Could you reproduce every record below exactly as written?

------------

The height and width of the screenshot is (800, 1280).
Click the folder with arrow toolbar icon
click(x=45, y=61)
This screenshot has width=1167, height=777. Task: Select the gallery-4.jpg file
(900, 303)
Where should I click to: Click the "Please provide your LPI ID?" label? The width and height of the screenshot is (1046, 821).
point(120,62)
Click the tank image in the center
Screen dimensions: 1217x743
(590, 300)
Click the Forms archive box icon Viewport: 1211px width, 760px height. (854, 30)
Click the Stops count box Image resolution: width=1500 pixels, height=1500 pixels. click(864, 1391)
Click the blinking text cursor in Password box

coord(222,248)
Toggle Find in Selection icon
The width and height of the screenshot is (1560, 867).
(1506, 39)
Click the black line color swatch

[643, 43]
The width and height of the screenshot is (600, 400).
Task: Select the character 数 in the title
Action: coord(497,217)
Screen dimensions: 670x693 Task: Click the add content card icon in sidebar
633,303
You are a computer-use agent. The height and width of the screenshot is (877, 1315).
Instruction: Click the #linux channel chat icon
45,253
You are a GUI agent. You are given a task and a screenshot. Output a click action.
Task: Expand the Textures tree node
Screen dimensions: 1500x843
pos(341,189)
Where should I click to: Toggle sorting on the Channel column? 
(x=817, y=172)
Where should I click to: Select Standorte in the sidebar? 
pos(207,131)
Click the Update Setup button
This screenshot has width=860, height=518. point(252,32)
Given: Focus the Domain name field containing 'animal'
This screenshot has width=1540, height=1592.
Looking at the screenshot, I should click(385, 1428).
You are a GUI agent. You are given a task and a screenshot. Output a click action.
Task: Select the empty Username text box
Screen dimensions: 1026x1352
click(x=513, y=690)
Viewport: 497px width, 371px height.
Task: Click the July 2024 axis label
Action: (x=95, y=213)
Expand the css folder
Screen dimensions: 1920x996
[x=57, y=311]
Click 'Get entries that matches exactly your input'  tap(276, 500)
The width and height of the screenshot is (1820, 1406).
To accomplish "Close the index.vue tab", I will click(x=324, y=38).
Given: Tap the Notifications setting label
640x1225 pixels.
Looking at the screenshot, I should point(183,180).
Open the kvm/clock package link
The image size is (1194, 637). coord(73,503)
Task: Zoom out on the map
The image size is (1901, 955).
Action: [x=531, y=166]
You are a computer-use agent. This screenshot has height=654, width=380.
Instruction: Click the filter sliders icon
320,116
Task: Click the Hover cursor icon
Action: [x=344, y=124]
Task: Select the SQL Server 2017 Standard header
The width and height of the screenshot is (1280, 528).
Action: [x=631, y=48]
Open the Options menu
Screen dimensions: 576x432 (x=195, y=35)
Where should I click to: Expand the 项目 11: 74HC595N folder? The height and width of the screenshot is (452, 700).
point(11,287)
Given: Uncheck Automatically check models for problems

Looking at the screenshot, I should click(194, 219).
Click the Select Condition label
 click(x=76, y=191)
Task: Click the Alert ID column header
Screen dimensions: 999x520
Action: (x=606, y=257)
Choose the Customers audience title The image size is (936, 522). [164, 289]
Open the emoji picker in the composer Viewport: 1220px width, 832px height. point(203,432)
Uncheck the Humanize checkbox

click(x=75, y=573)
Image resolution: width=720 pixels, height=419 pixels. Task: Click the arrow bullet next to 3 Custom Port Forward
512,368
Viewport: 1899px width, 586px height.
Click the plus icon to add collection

------------

Finished task –
The height and width of the screenshot is (800, 1280).
Click the folder with arrow toolbar icon
click(x=45, y=61)
This screenshot has width=1167, height=777. Task: Select the gallery-4.jpg file
(900, 303)
Where should I click to: Click the "Please provide your LPI ID?" label? The width and height of the screenshot is (1046, 821).
point(120,62)
Click the tank image in the center
Screen dimensions: 1217x743
(590, 300)
Click the Forms archive box icon Viewport: 1211px width, 760px height. (854, 30)
Click the Stops count box Image resolution: width=1500 pixels, height=1500 pixels. click(864, 1391)
Click the blinking text cursor in Password box

coord(222,248)
Toggle Find in Selection icon
The width and height of the screenshot is (1560, 867).
(1506, 39)
Click the black line color swatch

[643, 43]
The width and height of the screenshot is (600, 400).
Task: Select the character 数 in the title
Action: coord(497,217)
Screen dimensions: 670x693 Task: Click the add content card icon in sidebar
633,303
You are a computer-use agent. The height and width of the screenshot is (877, 1315).
Instruction: Click the #linux channel chat icon
45,253
You are a GUI agent. You are given a task and a screenshot. Output a click action.
Task: Expand the Textures tree node
Screen dimensions: 1500x843
pos(341,189)
Where should I click to: Toggle sorting on the Channel column? 
(x=817, y=172)
Where should I click to: Select Standorte in the sidebar? 
pos(207,131)
Click the Update Setup button
This screenshot has width=860, height=518. point(252,32)
Given: Focus the Domain name field containing 'animal'
This screenshot has width=1540, height=1592.
Looking at the screenshot, I should click(385, 1428).
You are a GUI agent. You are given a task and a screenshot. Output a click action.
Task: Select the empty Username text box
Screen dimensions: 1026x1352
click(x=513, y=690)
Viewport: 497px width, 371px height.
Task: Click the July 2024 axis label
Action: (x=95, y=213)
Expand the css folder
Screen dimensions: 1920x996
[x=57, y=311]
Click 'Get entries that matches exactly your input'  tap(276, 500)
The width and height of the screenshot is (1820, 1406).
To accomplish "Close the index.vue tab", I will click(x=324, y=38).
Given: Tap the Notifications setting label
640x1225 pixels.
Looking at the screenshot, I should point(183,180).
Open the kvm/clock package link
The image size is (1194, 637). coord(73,503)
Task: Zoom out on the map
The image size is (1901, 955).
Action: [x=531, y=166]
You are a computer-use agent. This screenshot has height=654, width=380.
Instruction: Click the filter sliders icon
320,116
Task: Click the Hover cursor icon
Action: [x=344, y=124]
Task: Select the SQL Server 2017 Standard header
The width and height of the screenshot is (1280, 528).
Action: [x=631, y=48]
Open the Options menu
Screen dimensions: 576x432 (x=195, y=35)
Where should I click to: Expand the 项目 11: 74HC595N folder? The height and width of the screenshot is (452, 700).
point(11,287)
Given: Uncheck Automatically check models for problems

Looking at the screenshot, I should click(194, 219).
Click the Select Condition label
 click(x=76, y=191)
Task: Click the Alert ID column header
Screen dimensions: 999x520
Action: (x=606, y=257)
Choose the Customers audience title The image size is (936, 522). [164, 289]
Open the emoji picker in the composer Viewport: 1220px width, 832px height. point(203,432)
Uncheck the Humanize checkbox

click(x=75, y=573)
Image resolution: width=720 pixels, height=419 pixels. Task: Click the arrow bullet next to 3 Custom Port Forward
512,368
Viewport: 1899px width, 586px height.
Click the plus icon to add collection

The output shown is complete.